Record excerpts:
------------------------------

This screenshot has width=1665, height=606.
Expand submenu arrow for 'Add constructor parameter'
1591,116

------------------------------

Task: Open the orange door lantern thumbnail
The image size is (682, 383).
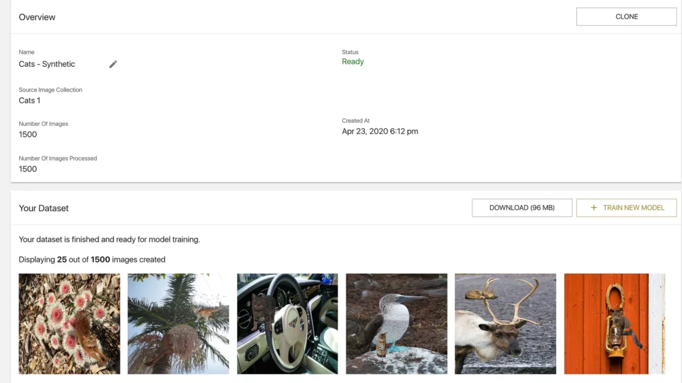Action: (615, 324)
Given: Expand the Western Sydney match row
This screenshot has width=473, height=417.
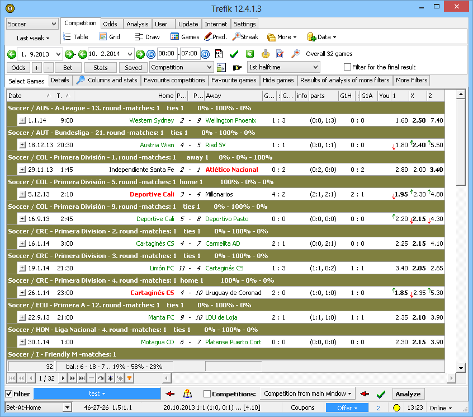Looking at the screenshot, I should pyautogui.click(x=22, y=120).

------------------------------

What the task requires:
Please count the rows above that contain the string "This" and give only that number.

Answer to the exercise:
2